--- SOURCE TEXT ---

In fashioning the sentence, the court considered the seriousness of the offense, the defendant’s character and history, and the need to protect the public.  State v. Ziegler, 2006 WI App 49, ¶23, 289 Wis. 2d 594, 712 N.W.2d 76.  The trial court considered mitigating factors relating to Mendoza’s character, such as his prior work as an alcohol counselor, the positive impact he had on the community before his “fall from grace,” the death of his mother weeks before the incident, and his fairly insubstantial criminal record.  However, the trial court considered the severity of the offense and Mendoza’s leading or “primary” role to be aggravating factors.  See State v. Lynch, 105 Wis. 2d 164, 168, 312 N.W.2d 871 (Ct. App. 1981) (though the trial court must consider the proper sentencing factors, the weight to be given each factor lies within its discretion).  The trial court cited to the extreme violence and brutality of the attack and noted that the victim died a “horrific” death and “survived for what’s estimated to be at least an hour meaning while the three of you ignored his plea and his condition.”  The trial court stated:

Considering the good you’ve done while important certainly doesn’t outweigh the extremely violent nature of your actions, and again what is the real tragedy that is what happened to [the victim] that evening and your role and responsibility for that.

--- DATA EXTRACT ---

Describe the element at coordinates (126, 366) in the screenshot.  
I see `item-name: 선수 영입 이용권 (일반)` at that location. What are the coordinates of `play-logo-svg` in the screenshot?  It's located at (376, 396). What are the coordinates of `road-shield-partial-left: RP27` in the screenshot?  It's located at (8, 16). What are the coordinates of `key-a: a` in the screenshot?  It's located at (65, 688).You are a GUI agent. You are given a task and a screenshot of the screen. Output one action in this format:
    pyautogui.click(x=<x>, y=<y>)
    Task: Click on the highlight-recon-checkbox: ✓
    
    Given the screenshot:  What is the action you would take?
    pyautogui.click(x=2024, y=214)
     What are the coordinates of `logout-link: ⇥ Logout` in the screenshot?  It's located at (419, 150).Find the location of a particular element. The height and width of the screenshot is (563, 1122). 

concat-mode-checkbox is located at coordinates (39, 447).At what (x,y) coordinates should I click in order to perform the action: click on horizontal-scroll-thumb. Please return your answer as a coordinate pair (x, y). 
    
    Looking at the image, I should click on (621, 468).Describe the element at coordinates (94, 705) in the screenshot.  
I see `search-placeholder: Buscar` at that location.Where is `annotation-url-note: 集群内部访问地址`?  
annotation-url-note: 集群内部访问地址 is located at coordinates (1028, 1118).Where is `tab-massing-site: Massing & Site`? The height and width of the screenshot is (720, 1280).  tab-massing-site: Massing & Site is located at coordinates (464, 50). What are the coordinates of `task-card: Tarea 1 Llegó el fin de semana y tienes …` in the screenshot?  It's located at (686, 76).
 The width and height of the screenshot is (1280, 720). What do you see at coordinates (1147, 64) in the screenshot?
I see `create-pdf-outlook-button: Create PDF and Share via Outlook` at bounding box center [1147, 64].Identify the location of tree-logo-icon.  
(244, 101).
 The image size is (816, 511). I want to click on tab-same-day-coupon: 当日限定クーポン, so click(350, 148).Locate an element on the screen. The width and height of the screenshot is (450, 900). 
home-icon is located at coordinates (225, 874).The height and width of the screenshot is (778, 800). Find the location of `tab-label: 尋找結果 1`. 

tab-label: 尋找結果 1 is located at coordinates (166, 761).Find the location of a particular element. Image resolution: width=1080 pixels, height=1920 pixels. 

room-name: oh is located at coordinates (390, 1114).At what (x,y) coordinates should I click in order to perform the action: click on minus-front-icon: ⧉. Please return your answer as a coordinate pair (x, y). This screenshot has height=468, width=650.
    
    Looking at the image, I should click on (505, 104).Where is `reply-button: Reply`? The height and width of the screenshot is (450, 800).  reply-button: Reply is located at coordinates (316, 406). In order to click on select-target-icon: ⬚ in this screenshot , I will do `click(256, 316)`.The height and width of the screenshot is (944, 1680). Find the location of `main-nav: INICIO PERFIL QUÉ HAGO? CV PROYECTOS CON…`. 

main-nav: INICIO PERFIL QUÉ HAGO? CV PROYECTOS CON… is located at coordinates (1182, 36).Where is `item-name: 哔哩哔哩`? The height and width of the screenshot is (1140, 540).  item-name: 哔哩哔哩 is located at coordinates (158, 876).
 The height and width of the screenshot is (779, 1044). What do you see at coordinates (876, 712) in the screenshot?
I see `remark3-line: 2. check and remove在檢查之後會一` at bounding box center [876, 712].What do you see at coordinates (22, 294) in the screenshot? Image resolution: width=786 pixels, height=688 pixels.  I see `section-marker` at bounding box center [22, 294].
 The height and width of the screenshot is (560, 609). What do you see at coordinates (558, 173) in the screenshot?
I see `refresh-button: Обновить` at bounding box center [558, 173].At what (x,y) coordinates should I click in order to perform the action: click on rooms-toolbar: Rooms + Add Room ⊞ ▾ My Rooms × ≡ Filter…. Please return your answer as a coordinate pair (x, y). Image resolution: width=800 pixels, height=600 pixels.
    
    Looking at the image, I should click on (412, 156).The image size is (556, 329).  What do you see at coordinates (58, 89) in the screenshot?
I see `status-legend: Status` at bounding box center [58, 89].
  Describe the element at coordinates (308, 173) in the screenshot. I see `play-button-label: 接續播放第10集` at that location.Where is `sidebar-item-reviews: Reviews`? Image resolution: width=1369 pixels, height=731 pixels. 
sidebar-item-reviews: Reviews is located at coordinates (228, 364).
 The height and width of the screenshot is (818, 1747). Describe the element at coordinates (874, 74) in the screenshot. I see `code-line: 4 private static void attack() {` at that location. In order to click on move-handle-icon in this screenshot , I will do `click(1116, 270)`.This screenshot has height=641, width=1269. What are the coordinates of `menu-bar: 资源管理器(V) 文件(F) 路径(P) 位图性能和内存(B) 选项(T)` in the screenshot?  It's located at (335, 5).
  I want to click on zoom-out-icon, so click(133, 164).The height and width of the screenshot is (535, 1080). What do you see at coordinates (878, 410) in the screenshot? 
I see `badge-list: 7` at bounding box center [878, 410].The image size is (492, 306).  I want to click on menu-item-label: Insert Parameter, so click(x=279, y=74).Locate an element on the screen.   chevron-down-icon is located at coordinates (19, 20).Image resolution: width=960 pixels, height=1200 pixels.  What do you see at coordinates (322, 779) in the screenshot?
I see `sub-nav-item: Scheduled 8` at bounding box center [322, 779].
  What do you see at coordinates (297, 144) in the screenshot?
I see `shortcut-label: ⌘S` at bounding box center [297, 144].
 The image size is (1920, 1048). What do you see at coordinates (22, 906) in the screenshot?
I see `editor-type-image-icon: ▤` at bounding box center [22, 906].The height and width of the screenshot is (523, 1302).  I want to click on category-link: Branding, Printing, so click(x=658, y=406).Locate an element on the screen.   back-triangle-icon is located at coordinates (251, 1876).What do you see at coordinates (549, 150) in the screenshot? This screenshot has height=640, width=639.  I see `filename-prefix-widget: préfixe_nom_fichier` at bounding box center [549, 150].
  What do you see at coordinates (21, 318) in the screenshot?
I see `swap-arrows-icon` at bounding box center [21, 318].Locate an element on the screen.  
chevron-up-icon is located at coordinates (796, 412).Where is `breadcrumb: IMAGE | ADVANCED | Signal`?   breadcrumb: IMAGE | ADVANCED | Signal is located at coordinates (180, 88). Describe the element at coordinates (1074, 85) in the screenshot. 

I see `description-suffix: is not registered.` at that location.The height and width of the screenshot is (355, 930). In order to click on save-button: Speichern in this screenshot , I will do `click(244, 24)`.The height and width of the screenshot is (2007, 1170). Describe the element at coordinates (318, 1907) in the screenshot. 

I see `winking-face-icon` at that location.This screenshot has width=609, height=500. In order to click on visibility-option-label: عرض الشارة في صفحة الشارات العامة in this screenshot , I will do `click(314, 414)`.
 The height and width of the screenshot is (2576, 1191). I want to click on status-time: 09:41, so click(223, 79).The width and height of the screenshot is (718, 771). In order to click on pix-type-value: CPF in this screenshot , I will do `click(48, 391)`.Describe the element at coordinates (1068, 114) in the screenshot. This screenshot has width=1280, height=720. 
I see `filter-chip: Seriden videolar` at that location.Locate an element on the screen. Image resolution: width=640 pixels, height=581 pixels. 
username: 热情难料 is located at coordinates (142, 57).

---

* **WORK TO COMPLETE**
A. List every mitigating factor about Mendoza's character that the trial court considered, according to the sentencing excerpt.
B. In the sentencing excerpt, what reason does the trial court give for saying that the good Mendoza had done did not outweigh the other considerations?
C. Continue the sentencing excerpt from the point where it stops.

* **PER-TASK OUTPUTS**
A.
- His prior work as an alcohol counselor
- The positive impact he had on the community before his "fall from grace"
- The death of his mother weeks before the incident
- His fairly insubstantial criminal record

B. The trial court said the good he had done did not outweigh the extremely violent nature of his actions. It also pointed to what happened to the victim that evening and to Mendoza's role and responsibility for it.

C.
The trial court also determined that Mendoza posed “a risk of committing very dangerous acts” and that the community needed protection.  The court explained that its sentence was the least restrictive alternative consistent with meeting its goals of punishment, honoring and appreciating the victim and the offense severity, and protecting the community through deterrence and rehabilitation.  We conclude that the trial court properly exercised its discretion at sentencing.  Further, given the facts of this case and the reduced charge,[3] we cannot conclude that the twenty-seven year sentence is so excessive or unusual as to shock public sentiment.  See Ocanas v. State, 70 Wis. 2d 179, 185, 233 N.W.2d 457 (1975).  Mendoza’s sentence was three years less than the maximum penalty for the crime of conviction and less than half of the statutory maximum for the crime as originally charged.  See State v. Kaczynski, 2002 WI App 276, ¶13, 258 Wis. 2d 653, 654 N.W.2d 300 (where defendant received the benefit of a substantial charging concession, the trial court’s imposition of the maximum sentence did not shock “the community’s sense of justice”).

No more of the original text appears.